One first thin film transistor, has: a gate, is electrically connected described high level input terminus; One first pole, is electrically connected the pull-up node of described pull-up output module; And one the 2nd pole, it is electrically connected the circuit input end of described drop-down output module;

One the 2nd thin film transistor, has: a gate, is electrically connected described first clock signal input terminal; And one first pole, it is electrically connected the 2nd pole of described first thin film transistor; And

One the 3rd thin film transistor, has: one first pole, is electrically connected one the 2nd pole of described 2nd thin film transistor; And one the 2nd pole, it is electrically connected the pull-down node of described drop-down output module.

4. array substrate horizontal drive circuit as claimed in claim 3, it is characterised in that: described drop-down output module comprises:

One the 4th thin film transistor, has: a gate, is electrically connected described circuit input end; And one first pole, it is electrically connected a gate of described 3rd thin film transistor;

One the 5th thin film transistor, has: a gate, is electrically connected one the 2nd pole of described 4th thin film transistor; One first pole, is electrically connected the first pole of described 4th thin film transistor; And one the 2nd pole, it is electrically connected described high level input terminus;

One the 6th thin film transistor, has: a gate, is electrically connected described pull-down node; One first pole, is electrically connected described output terminal; And one the 2nd pole, it is electrically connected described lower level input terminus; And a drop-down electric capacity, it is electrically connected described pull-down node and lower level input terminus.

5. array substrate horizontal drive circuit as claimed in claim 4, it is characterised in that: described pull-up output module comprises:

One the 7th thin film transistor, has: a gate, is electrically connected described pull-up node; One first pole, is electrically connected described 2nd clock signal input terminal; And one the 2nd pole, it is electrically connected described output terminal;

And

One pull-up electric capacity, is electrically connected described pull-up node and described output terminal.

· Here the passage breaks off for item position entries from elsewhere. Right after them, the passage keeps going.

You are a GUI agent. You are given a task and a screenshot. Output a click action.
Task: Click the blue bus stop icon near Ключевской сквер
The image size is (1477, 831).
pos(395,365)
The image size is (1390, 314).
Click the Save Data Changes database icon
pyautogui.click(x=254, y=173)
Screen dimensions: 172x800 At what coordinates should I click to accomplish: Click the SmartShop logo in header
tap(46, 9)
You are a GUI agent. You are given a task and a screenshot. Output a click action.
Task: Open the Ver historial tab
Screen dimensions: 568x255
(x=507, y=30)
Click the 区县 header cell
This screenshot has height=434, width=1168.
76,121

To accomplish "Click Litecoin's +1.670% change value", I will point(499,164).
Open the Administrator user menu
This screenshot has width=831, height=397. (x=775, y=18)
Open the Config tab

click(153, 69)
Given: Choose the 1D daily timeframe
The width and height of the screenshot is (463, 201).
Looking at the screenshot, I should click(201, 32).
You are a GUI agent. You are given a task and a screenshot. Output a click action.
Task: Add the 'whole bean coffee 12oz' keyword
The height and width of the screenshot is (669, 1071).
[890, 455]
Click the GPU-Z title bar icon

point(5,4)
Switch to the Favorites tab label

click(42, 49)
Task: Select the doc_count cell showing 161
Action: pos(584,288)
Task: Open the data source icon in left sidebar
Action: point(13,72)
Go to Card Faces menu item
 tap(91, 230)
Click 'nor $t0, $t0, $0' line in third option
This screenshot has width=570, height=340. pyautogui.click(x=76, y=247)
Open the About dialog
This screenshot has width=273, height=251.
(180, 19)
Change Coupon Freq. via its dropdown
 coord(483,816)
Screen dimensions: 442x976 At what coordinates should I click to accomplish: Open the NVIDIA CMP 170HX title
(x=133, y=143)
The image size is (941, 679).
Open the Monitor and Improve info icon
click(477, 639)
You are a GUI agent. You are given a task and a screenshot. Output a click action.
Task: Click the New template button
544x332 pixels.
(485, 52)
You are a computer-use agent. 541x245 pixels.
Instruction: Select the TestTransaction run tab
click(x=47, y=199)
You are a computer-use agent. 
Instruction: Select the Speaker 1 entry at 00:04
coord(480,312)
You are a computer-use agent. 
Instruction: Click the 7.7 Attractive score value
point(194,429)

6. array substrate horizontal drive circuit as claimed in claim 5, it is characterised in that: the described first to the 7th thin film transistor is N-type TFT, and described array substrate horizontal drive circuit is formed in array basal plate.

7. array substrate horizontal drive circuit as claimed in claim 1, it is characterised in that: described array substrate horizontal drive circuit utilizes at least four described gate driver on array unit to drive a pel array.

8. array substrate horizontal drive circuit as claimed in claim 7, it is characterized in that: described pel array has two relative sides, the 2nd gate driver on array unit being electrically connected the first gate driver on array unit of four cascades and four cascades respectively, wherein said first or the 2nd gate driver on array unit be controlled by four clocksignals.

9. array substrate horizontal drive circuit as claimed in claim 7, it is characterized in that: described pel array has two relative sides, the gate driver on array unit being electrically connected eight cascades, wherein said gate driver on array unit is controlled by two clocksignals.

10. a display unit, it is characterised in that: described display unit comprises: array basal plate; And just like the array substrate horizontal drive circuit described in the arbitrary item of claim 1 to 9, be formed on described array substrate.